Start of Supplied data
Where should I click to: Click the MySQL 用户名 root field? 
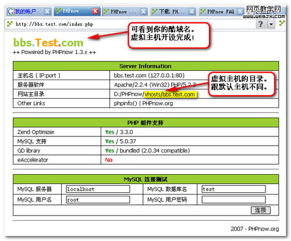tap(98, 200)
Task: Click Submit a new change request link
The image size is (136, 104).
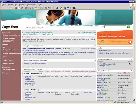Action: [x=35, y=63]
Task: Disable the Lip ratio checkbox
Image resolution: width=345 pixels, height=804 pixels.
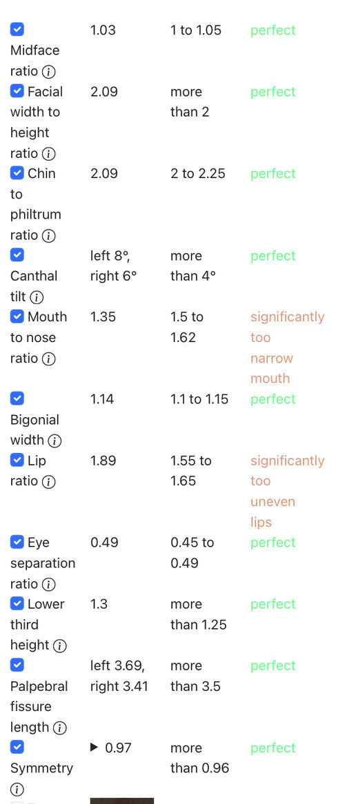Action: [17, 461]
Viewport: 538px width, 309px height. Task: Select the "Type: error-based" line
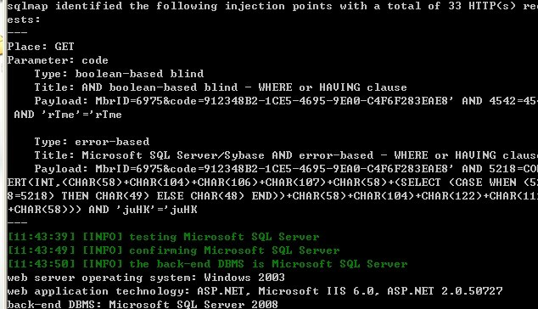pos(92,142)
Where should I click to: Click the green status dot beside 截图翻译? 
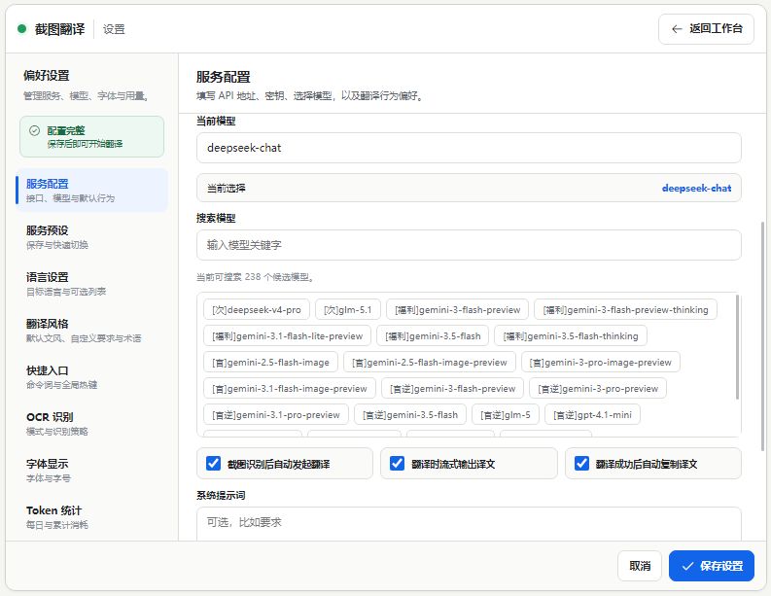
End of Supplied data
__What is needed__. From the line containing "Viewport: 538px width, 309px" through the end of the entries, quote each line exactly and nothing else, excluding all pictures.

__Response area__.
Viewport: 538px width, 309px height. Task: Select the "Type: error-based" line
pos(92,142)
Where should I click to: Click the green status dot beside 截图翻译? 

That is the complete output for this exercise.